Your assignment:
Check each line below for the word "Reply", then please report how many lines have it and nothing more.

(Stored items)
*** Begin section ***

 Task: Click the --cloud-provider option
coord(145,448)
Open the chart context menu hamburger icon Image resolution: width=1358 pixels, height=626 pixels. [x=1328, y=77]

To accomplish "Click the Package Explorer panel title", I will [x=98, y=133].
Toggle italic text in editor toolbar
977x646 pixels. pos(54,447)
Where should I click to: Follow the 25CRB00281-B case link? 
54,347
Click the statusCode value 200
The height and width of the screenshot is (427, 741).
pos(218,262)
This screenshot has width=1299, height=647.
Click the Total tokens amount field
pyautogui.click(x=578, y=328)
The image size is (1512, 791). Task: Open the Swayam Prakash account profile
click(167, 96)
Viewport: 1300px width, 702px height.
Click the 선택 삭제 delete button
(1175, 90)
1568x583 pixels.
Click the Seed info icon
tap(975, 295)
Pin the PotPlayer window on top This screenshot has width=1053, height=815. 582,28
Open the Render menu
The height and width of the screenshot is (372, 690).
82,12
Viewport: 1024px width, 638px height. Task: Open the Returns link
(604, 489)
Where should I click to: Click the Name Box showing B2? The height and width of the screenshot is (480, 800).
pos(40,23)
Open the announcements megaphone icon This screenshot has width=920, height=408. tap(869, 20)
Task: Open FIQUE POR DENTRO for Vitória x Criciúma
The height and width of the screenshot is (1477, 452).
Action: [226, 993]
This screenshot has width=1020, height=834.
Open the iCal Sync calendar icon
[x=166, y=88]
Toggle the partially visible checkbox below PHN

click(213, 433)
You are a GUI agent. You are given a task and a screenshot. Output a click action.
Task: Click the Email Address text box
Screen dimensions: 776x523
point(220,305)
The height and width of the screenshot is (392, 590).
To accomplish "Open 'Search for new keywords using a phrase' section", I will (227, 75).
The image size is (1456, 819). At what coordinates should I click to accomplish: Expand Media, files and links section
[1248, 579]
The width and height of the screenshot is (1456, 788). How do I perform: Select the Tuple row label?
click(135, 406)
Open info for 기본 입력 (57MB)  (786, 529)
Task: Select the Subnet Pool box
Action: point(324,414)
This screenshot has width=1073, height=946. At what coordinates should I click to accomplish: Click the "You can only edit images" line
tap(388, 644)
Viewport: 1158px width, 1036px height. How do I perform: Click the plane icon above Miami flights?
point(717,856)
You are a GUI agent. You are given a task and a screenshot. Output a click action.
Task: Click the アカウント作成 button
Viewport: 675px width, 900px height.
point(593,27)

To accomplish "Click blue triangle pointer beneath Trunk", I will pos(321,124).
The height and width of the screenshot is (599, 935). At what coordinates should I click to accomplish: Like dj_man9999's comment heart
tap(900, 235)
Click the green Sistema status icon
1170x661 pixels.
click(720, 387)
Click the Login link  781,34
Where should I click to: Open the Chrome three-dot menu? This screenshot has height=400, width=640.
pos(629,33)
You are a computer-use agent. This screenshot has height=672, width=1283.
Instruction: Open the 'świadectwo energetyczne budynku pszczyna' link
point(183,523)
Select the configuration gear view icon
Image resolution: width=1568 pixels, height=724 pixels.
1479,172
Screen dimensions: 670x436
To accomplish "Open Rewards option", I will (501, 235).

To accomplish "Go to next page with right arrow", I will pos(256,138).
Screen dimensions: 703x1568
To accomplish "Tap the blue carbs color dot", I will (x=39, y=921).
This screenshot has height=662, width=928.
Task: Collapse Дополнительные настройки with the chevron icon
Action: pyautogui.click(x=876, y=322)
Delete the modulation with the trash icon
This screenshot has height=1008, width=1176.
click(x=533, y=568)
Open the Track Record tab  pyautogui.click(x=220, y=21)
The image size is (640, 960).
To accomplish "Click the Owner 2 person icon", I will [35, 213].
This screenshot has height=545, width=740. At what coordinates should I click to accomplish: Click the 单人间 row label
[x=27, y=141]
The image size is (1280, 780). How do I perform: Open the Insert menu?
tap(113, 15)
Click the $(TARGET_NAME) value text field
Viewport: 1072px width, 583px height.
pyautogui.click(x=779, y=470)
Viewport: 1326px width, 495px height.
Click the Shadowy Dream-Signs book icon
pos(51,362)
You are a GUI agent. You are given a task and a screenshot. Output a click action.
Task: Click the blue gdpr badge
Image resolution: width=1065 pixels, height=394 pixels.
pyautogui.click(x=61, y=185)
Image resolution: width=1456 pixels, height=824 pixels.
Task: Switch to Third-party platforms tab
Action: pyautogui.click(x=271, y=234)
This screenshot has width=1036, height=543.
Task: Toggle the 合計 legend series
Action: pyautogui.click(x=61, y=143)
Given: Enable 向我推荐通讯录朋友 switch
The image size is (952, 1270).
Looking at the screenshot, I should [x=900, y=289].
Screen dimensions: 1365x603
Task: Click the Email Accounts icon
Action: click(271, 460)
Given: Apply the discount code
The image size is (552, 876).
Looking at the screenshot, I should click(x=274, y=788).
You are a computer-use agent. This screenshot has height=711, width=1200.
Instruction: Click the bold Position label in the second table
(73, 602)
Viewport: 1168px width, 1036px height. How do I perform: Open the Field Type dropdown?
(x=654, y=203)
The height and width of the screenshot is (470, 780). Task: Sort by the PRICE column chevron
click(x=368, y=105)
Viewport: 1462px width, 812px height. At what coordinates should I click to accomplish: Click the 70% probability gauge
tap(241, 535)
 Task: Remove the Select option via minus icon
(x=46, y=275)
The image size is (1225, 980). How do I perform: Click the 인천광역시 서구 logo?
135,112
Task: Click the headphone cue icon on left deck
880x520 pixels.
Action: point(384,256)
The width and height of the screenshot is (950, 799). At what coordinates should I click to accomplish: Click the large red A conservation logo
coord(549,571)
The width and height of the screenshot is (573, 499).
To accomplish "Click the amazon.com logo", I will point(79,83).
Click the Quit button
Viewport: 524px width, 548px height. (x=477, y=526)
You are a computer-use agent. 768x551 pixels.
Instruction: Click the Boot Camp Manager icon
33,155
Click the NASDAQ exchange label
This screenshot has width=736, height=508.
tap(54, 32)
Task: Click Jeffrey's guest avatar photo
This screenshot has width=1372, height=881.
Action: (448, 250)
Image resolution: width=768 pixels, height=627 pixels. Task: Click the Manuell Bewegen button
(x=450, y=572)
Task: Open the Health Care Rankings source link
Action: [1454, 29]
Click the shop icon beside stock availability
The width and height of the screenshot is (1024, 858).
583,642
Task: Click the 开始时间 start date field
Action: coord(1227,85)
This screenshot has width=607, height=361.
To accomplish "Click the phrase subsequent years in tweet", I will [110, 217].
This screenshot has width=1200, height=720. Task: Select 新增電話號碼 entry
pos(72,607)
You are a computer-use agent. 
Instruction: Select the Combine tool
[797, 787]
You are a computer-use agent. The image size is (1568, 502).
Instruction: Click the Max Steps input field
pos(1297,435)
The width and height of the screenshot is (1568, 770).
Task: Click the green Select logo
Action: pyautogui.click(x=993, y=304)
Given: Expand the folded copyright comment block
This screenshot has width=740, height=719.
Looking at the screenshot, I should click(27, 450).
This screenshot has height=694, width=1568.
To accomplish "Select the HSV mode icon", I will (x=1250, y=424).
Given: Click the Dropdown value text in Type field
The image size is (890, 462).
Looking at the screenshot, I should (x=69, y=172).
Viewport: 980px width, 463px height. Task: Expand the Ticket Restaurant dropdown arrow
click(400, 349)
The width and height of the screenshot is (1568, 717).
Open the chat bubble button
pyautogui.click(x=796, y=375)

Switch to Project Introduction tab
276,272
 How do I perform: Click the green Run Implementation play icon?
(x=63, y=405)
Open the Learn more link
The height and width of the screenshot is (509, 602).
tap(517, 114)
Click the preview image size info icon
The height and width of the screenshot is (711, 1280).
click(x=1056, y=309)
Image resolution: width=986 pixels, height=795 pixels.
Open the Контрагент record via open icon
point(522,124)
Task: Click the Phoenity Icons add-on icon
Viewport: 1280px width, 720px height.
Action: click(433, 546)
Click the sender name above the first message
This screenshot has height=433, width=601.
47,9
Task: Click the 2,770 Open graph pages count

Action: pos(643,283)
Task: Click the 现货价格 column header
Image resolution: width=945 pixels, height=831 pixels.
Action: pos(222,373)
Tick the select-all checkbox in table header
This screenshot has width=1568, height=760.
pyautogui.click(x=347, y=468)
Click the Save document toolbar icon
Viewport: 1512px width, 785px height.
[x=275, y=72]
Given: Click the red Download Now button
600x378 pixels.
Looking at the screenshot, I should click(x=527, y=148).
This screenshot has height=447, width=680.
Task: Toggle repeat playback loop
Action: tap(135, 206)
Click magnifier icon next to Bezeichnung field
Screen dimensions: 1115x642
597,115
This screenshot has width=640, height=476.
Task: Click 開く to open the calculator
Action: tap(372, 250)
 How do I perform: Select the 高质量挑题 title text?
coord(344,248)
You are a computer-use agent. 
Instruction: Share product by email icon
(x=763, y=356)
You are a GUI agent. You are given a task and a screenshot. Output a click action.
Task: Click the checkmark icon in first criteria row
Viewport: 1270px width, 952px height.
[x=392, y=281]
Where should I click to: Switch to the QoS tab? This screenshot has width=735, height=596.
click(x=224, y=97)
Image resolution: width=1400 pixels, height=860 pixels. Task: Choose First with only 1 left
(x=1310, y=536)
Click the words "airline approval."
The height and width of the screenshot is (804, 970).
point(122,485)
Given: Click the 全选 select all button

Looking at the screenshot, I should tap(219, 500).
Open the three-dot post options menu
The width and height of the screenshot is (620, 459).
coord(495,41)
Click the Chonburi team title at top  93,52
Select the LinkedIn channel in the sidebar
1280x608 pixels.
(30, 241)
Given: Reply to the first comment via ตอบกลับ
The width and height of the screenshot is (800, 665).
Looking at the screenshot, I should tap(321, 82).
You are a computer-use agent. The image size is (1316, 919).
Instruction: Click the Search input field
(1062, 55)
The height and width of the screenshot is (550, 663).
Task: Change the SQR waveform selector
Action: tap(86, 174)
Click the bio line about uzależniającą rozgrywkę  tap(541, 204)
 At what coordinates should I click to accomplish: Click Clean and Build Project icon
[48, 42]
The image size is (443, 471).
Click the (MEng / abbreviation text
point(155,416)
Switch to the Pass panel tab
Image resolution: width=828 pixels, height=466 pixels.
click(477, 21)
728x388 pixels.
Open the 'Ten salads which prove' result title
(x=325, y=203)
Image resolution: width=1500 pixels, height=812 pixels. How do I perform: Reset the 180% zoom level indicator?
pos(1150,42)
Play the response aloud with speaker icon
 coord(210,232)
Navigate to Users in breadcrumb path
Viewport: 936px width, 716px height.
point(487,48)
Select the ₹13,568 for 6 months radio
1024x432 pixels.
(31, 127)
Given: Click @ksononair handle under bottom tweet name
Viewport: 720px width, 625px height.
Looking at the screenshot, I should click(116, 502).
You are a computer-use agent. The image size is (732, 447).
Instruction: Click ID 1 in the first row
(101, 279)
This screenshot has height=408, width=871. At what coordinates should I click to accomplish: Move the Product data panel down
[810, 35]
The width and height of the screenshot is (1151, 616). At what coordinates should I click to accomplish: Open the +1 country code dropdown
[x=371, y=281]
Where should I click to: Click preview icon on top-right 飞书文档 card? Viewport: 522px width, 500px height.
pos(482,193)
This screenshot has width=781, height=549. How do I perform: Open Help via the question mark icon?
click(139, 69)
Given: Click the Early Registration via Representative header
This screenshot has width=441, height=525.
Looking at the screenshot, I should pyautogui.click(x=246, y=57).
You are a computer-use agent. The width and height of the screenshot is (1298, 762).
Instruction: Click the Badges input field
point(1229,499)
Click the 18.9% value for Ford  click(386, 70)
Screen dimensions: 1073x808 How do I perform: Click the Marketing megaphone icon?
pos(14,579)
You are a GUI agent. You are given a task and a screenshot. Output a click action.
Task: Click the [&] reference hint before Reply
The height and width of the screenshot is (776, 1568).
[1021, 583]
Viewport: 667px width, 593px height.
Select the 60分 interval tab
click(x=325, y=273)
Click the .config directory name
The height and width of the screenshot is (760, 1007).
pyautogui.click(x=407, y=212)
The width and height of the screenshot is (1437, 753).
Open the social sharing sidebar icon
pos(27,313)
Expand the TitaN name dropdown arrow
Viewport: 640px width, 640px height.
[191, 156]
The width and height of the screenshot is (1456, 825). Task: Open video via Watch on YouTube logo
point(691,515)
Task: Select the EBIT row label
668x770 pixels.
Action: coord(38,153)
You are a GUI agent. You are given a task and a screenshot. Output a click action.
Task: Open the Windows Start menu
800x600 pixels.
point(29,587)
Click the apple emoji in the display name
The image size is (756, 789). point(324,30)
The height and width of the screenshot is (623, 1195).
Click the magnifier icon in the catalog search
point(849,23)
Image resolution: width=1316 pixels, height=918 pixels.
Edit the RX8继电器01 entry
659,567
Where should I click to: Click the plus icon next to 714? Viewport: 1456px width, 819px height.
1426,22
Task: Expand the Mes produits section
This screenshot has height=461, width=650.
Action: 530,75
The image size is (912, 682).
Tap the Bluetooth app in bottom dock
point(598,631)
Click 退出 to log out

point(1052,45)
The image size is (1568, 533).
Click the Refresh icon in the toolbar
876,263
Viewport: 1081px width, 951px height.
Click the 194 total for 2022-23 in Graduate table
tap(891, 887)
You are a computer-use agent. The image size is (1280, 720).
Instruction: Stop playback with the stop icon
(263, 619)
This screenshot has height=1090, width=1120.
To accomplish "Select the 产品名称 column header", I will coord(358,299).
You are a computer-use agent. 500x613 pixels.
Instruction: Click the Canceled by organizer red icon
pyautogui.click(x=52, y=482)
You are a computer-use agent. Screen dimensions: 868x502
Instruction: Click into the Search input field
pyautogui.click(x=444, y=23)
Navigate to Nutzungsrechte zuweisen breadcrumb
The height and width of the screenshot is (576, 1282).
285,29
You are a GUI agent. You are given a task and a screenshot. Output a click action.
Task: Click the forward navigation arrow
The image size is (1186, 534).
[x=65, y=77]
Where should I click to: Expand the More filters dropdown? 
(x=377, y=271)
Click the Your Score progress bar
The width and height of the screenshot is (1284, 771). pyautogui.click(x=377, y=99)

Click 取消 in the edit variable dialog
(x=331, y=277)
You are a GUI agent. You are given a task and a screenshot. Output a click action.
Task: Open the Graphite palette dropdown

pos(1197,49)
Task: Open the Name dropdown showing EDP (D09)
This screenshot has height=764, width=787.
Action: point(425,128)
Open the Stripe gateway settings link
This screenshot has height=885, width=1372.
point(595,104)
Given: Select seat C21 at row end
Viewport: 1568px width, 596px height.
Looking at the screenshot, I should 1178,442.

*** End section ***

Answer for this exercise:
2